[[ EXTRACTED ENTRIES, beginning ]]
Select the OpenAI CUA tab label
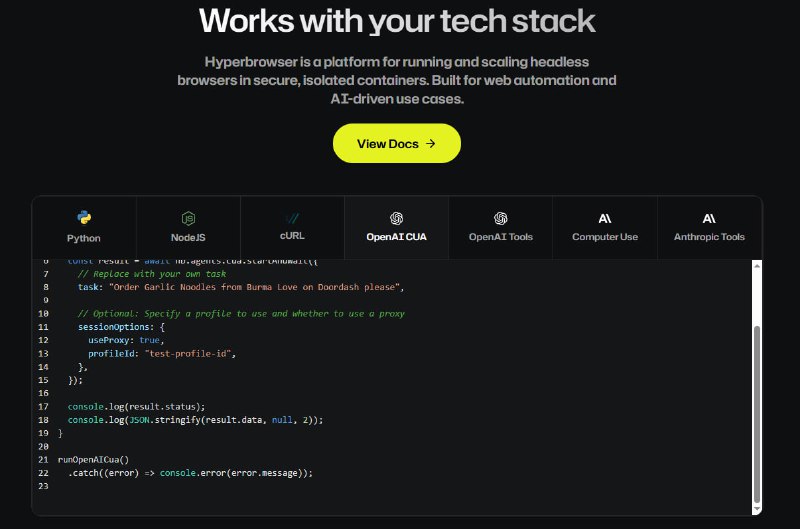The image size is (800, 529). pyautogui.click(x=396, y=238)
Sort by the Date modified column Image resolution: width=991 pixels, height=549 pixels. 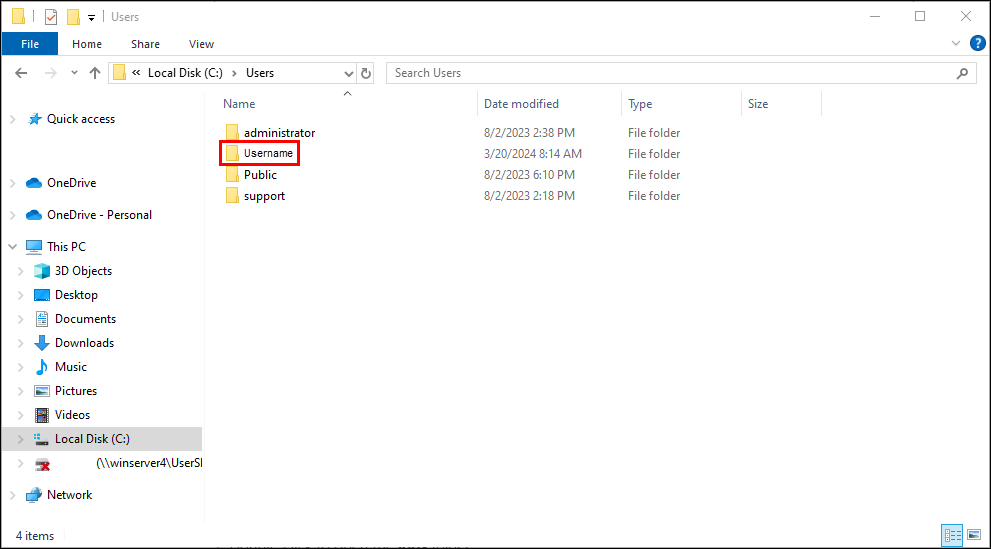(521, 104)
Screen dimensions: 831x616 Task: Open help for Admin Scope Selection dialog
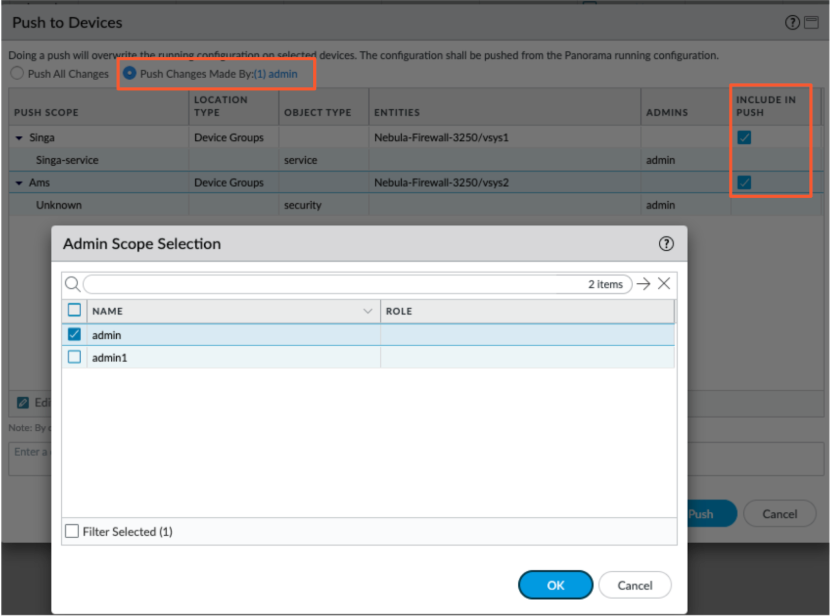666,244
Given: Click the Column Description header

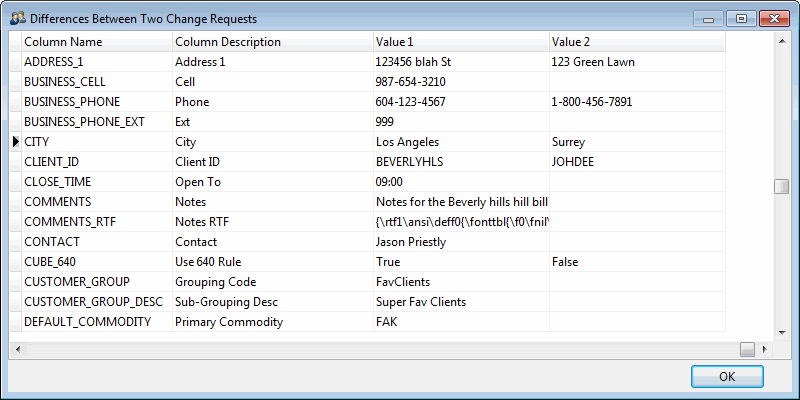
[[ EXTRACTED ENTRIES, end ]]
* **THE TASK**
Only the lines from the one containing "Screen dimensions: 831x616" through the last line of the entries above belong in the copy; reproduce them exactly and drop every picture.

* **SOLUTION TO THE EXERCISE**
Screen dimensions: 831x616 Task: Open help for Admin Scope Selection dialog
666,244
Given: Click the Column Description header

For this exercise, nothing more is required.